Polyolefins such as polyethylene and polypropylene may be prepared by particle form polymerization, also referred to as slurry polymerization. With reference to FIG. 1, in this technique, feed materials typically including a monomer and a catalyst are fed to a loop reactor 100, and a product slurry containing solid polyolefin particles in a liquid medium is taken off or withdrawn from the reactor 100.
With reference to FIGS. 2 and 3, in a loop polymerization operation, a fluid slurry is circulated around the loop reactor 100 using one or more pumps 102, typically axial flow pumps having impellers 200 disposed within elbow sections 104 of the reactor 100, the impellors having hubs 208 mounted on impellor shafts 202 that extend through the walls of the elbows 104 and are supported by one or more bearings 300. In some implementations, the bearings 300 are ball bearings that are coated by a lubricant introduced through a lubrication tube 204. In other implementations, the impellor shaft 202 is supported by a sleeve bearing 300 that is coated by a lubricant flowing axially along the impellor shaft 202. Still other implementations use other types of bearing(s) and lubrication. Note that the term “bearings” is used herein to refer generically to all suitable bearing and lubrication implementations, unless the specific context requires otherwise.

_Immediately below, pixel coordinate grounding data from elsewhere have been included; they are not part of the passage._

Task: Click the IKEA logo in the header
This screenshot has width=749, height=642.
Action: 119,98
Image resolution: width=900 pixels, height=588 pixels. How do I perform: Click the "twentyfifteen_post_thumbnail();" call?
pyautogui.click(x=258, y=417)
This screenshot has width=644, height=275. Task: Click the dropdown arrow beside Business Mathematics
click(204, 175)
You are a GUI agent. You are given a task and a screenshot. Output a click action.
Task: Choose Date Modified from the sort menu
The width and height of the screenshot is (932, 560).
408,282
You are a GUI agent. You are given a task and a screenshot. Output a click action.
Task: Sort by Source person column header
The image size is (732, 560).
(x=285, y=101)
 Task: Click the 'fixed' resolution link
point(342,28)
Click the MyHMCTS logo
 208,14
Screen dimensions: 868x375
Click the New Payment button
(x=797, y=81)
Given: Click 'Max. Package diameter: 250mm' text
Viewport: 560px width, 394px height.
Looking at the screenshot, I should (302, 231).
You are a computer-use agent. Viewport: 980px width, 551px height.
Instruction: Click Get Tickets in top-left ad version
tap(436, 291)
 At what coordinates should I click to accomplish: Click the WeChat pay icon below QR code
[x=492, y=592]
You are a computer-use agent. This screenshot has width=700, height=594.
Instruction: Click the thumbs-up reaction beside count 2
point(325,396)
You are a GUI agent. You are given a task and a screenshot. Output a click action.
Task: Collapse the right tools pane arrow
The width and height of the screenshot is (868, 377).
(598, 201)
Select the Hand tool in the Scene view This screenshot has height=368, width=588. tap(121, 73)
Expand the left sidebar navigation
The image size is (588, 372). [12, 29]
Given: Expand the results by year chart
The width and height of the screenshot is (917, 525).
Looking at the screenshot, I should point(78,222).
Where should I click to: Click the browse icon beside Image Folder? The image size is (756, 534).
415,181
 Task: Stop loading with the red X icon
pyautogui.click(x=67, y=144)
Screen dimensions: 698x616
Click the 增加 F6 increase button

The fluid slurry is typically inhibited from reaching the bearings 300 by one or more mechanical seals 302 mounted in a seal housing 312. However, there is a danger that some of the fluid slurry and polymer solids might enter the space 306 between the impellor 200 and the seals 302, or the fluid might even leak past the mechanical seals 300 and react to form polymer solids in the space 304 between the seals 302 and the bearings 300, and so cause damage to the seals 302 and/or to the bearings 300.
Often, the reactor system 100 is configured to introduce the catalyst into the fluid slurry near one or more of the axial flow pumps, so that the action of the axial flow pump mixes the catalyst with the slurry as rapidly as possible. Unfortunately, this configuration can lead to higher than average catalyst concentrations in the immediate vicinity of the pump, and an enhanced likelihood that polymer solids may form in the space between impellor hub 208 and the seals 300, between the seals 300 and the bearings 302, or in a space within the bearing(s).
Since there is substantially no formation of polymer solids in the absence of the catalyst, it is of primary importance to exclude the catalyst from the spaces 304, 306 between the bearings 300 and seals 302 and between the seals 302 and the impellor hub 208. Typically, this is accomplished by providing a pressurized flow of a flushing fluid 308 through a flushing tube 206 into the space 306 between the seals 302 and the impellor 200, thereby forcing the catalyst out and away 310 from the impellor 200. Usually, the flushing fluid comprises one or more of the feed materials, but is devoid of catalyst. In similar implementations, for example when using a sleeve bearing, the flushing fluid typically flows down the shaft tube to the bearing(s).
However, it can happen from time to time that the flow of the pressurized flushing fluid 308 fails, for any of a number of reasons. If this happens, the reactor 100 must be stopped, and frequently it is necessary to service the bearings 300 and seals 302 if damage has occurred. For a typical polymer reactor operating in a commercial environment, such a loss of production while the reactor 100 is stopped can be very costly.
What is needed, therefore, is an apparatus that will at least temporarily exclude catalyst and polymer solids from the bearings and seals of an axial pump in a polymer loop reactor in the event of a failure in the flushing system.